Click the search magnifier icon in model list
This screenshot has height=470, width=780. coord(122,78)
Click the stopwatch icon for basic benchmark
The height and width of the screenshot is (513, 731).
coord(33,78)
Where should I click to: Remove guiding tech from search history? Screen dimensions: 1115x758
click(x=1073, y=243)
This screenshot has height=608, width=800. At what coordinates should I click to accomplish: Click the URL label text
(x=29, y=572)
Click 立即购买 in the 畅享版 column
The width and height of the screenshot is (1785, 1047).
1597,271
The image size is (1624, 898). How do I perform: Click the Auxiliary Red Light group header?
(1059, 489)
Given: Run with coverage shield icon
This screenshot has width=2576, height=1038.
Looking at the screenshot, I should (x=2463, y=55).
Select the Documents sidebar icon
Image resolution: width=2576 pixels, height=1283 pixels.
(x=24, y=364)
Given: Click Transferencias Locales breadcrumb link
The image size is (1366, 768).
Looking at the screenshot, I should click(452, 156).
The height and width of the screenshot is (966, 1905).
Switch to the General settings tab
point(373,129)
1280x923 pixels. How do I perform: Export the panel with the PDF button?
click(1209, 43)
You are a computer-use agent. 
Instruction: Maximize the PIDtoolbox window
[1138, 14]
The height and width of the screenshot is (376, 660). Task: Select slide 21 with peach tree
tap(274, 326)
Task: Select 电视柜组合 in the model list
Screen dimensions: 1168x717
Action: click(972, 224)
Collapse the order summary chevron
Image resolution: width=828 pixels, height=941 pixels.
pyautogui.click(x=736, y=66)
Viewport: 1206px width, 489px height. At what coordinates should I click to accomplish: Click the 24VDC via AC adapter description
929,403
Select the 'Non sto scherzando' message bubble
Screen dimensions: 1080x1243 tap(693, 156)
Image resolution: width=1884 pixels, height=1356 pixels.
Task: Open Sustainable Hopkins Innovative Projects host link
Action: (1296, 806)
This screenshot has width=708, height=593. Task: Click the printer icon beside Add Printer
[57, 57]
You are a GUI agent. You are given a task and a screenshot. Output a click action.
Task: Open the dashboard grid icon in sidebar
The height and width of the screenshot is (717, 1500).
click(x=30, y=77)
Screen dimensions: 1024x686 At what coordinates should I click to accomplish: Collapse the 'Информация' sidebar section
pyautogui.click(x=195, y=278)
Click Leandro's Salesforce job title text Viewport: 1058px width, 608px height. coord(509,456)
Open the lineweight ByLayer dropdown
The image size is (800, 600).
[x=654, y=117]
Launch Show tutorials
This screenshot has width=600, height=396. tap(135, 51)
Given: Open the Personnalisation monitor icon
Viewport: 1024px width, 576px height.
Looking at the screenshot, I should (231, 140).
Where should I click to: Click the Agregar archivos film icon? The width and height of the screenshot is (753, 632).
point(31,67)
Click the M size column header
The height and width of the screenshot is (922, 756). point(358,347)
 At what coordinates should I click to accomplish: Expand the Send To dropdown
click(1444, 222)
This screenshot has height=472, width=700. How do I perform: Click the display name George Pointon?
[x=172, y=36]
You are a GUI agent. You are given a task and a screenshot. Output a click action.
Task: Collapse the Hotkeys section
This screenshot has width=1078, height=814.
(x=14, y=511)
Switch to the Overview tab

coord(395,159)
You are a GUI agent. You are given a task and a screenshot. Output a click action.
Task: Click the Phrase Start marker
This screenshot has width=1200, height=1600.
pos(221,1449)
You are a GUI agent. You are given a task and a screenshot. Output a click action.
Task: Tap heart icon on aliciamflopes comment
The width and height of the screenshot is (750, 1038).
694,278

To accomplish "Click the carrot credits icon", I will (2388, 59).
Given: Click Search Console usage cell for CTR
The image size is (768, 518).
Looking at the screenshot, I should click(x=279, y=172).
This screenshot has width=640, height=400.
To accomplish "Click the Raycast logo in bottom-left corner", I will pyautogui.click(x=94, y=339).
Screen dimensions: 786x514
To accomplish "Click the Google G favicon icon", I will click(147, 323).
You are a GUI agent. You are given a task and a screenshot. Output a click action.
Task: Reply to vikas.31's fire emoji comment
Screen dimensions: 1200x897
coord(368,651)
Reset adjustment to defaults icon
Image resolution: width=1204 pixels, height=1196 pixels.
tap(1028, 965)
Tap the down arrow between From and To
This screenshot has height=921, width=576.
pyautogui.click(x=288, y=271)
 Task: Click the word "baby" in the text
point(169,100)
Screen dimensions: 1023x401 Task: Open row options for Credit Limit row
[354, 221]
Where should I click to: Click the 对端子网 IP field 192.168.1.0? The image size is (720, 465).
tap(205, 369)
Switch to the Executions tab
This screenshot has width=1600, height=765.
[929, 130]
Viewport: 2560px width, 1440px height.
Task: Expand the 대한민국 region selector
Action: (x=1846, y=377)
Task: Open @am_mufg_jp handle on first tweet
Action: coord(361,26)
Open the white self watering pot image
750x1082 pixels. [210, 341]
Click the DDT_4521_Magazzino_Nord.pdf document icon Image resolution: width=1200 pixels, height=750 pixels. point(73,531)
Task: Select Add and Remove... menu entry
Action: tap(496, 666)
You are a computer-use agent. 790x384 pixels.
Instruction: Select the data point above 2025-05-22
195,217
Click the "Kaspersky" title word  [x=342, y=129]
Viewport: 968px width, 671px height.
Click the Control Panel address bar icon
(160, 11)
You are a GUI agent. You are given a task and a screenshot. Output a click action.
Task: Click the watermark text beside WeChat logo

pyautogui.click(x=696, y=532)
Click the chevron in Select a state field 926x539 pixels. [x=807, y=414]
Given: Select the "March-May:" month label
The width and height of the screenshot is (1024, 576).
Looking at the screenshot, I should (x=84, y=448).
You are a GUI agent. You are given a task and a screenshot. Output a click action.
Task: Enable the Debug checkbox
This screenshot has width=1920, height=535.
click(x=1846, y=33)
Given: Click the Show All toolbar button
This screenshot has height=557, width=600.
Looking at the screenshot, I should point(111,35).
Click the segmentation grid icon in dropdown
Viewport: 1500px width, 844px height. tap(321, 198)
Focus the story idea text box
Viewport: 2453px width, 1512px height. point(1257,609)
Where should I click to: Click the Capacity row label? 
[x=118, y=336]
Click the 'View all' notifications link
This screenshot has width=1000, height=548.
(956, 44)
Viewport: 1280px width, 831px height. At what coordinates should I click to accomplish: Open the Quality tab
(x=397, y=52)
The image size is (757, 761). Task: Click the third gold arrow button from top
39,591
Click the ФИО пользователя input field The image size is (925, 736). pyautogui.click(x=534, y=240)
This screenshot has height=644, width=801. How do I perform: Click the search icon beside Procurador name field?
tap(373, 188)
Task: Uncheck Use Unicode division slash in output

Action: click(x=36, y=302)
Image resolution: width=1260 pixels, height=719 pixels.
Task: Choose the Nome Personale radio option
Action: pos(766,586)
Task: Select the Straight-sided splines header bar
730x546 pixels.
----------------
### Instructions for the task
Copy the items above line for line, with no changes.

### The output
Click the search magnifier icon in model list
This screenshot has height=470, width=780. coord(122,78)
Click the stopwatch icon for basic benchmark
The height and width of the screenshot is (513, 731).
coord(33,78)
Where should I click to: Remove guiding tech from search history? Screen dimensions: 1115x758
click(x=1073, y=243)
This screenshot has height=608, width=800. At what coordinates should I click to accomplish: Click the URL label text
(x=29, y=572)
Click 立即购买 in the 畅享版 column
The width and height of the screenshot is (1785, 1047).
1597,271
The image size is (1624, 898). How do I perform: Click the Auxiliary Red Light group header?
(1059, 489)
Given: Run with coverage shield icon
This screenshot has width=2576, height=1038.
Looking at the screenshot, I should (x=2463, y=55).
Select the Documents sidebar icon
Image resolution: width=2576 pixels, height=1283 pixels.
(x=24, y=364)
Given: Click Transferencias Locales breadcrumb link
The image size is (1366, 768).
Looking at the screenshot, I should click(452, 156).
The height and width of the screenshot is (966, 1905).
Switch to the General settings tab
point(373,129)
1280x923 pixels. How do I perform: Export the panel with the PDF button?
click(1209, 43)
You are a computer-use agent. 
Instruction: Maximize the PIDtoolbox window
[1138, 14]
The height and width of the screenshot is (376, 660). Task: Select slide 21 with peach tree
tap(274, 326)
Task: Select 电视柜组合 in the model list
Screen dimensions: 1168x717
Action: click(972, 224)
Collapse the order summary chevron
Image resolution: width=828 pixels, height=941 pixels.
pyautogui.click(x=736, y=66)
Viewport: 1206px width, 489px height. At what coordinates should I click to accomplish: Click the 24VDC via AC adapter description
929,403
Select the 'Non sto scherzando' message bubble
Screen dimensions: 1080x1243 tap(693, 156)
Image resolution: width=1884 pixels, height=1356 pixels.
Task: Open Sustainable Hopkins Innovative Projects host link
Action: (1296, 806)
This screenshot has width=708, height=593. Task: Click the printer icon beside Add Printer
[57, 57]
You are a GUI agent. You are given a task and a screenshot. Output a click action.
Task: Open the dashboard grid icon in sidebar
The height and width of the screenshot is (717, 1500).
click(x=30, y=77)
Screen dimensions: 1024x686 At what coordinates should I click to accomplish: Collapse the 'Информация' sidebar section
pyautogui.click(x=195, y=278)
Click Leandro's Salesforce job title text Viewport: 1058px width, 608px height. coord(509,456)
Open the lineweight ByLayer dropdown
The image size is (800, 600).
[x=654, y=117]
Launch Show tutorials
This screenshot has width=600, height=396. tap(135, 51)
Given: Open the Personnalisation monitor icon
Viewport: 1024px width, 576px height.
Looking at the screenshot, I should (231, 140).
Where should I click to: Click the Agregar archivos film icon? The width and height of the screenshot is (753, 632).
point(31,67)
Click the M size column header
The height and width of the screenshot is (922, 756). point(358,347)
 At what coordinates should I click to accomplish: Expand the Send To dropdown
click(1444, 222)
This screenshot has height=472, width=700. How do I perform: Click the display name George Pointon?
[x=172, y=36]
You are a GUI agent. You are given a task and a screenshot. Output a click action.
Task: Collapse the Hotkeys section
This screenshot has width=1078, height=814.
(x=14, y=511)
Switch to the Overview tab

coord(395,159)
You are a GUI agent. You are given a task and a screenshot. Output a click action.
Task: Click the Phrase Start marker
This screenshot has width=1200, height=1600.
pos(221,1449)
You are a GUI agent. You are given a task and a screenshot. Output a click action.
Task: Tap heart icon on aliciamflopes comment
The width and height of the screenshot is (750, 1038).
694,278

To accomplish "Click the carrot credits icon", I will (2388, 59).
Given: Click Search Console usage cell for CTR
The image size is (768, 518).
Looking at the screenshot, I should click(x=279, y=172).
This screenshot has width=640, height=400.
To accomplish "Click the Raycast logo in bottom-left corner", I will pyautogui.click(x=94, y=339).
Screen dimensions: 786x514
To accomplish "Click the Google G favicon icon", I will click(147, 323).
You are a GUI agent. You are given a task and a screenshot. Output a click action.
Task: Reply to vikas.31's fire emoji comment
Screen dimensions: 1200x897
coord(368,651)
Reset adjustment to defaults icon
Image resolution: width=1204 pixels, height=1196 pixels.
tap(1028, 965)
Tap the down arrow between From and To
This screenshot has height=921, width=576.
pyautogui.click(x=288, y=271)
 Task: Click the word "baby" in the text
point(169,100)
Screen dimensions: 1023x401 Task: Open row options for Credit Limit row
[354, 221]
Where should I click to: Click the 对端子网 IP field 192.168.1.0? The image size is (720, 465).
tap(205, 369)
Switch to the Executions tab
This screenshot has width=1600, height=765.
[929, 130]
Viewport: 2560px width, 1440px height.
Task: Expand the 대한민국 region selector
Action: (x=1846, y=377)
Task: Open @am_mufg_jp handle on first tweet
Action: coord(361,26)
Open the white self watering pot image
750x1082 pixels. [210, 341]
Click the DDT_4521_Magazzino_Nord.pdf document icon Image resolution: width=1200 pixels, height=750 pixels. point(73,531)
Task: Select Add and Remove... menu entry
Action: tap(496, 666)
You are a computer-use agent. 790x384 pixels.
Instruction: Select the data point above 2025-05-22
195,217
Click the "Kaspersky" title word  [x=342, y=129]
Viewport: 968px width, 671px height.
Click the Control Panel address bar icon
(160, 11)
You are a GUI agent. You are given a task and a screenshot. Output a click action.
Task: Click the watermark text beside WeChat logo

pyautogui.click(x=696, y=532)
Click the chevron in Select a state field 926x539 pixels. [x=807, y=414]
Given: Select the "March-May:" month label
The width and height of the screenshot is (1024, 576).
Looking at the screenshot, I should (x=84, y=448).
You are a GUI agent. You are given a task and a screenshot. Output a click action.
Task: Enable the Debug checkbox
This screenshot has width=1920, height=535.
click(x=1846, y=33)
Given: Click the Show All toolbar button
This screenshot has height=557, width=600.
Looking at the screenshot, I should point(111,35).
Click the segmentation grid icon in dropdown
Viewport: 1500px width, 844px height. tap(321, 198)
Focus the story idea text box
Viewport: 2453px width, 1512px height. point(1257,609)
Where should I click to: Click the Capacity row label? 
[x=118, y=336]
Click the 'View all' notifications link
This screenshot has width=1000, height=548.
(956, 44)
Viewport: 1280px width, 831px height. At what coordinates should I click to accomplish: Open the Quality tab
(x=397, y=52)
The image size is (757, 761). Task: Click the third gold arrow button from top
39,591
Click the ФИО пользователя input field The image size is (925, 736). pyautogui.click(x=534, y=240)
This screenshot has height=644, width=801. How do I perform: Click the search icon beside Procurador name field?
tap(373, 188)
Task: Uncheck Use Unicode division slash in output

Action: click(x=36, y=302)
Image resolution: width=1260 pixels, height=719 pixels.
Task: Choose the Nome Personale radio option
Action: pos(766,586)
Task: Select the Straight-sided splines header bar
730x546 pixels.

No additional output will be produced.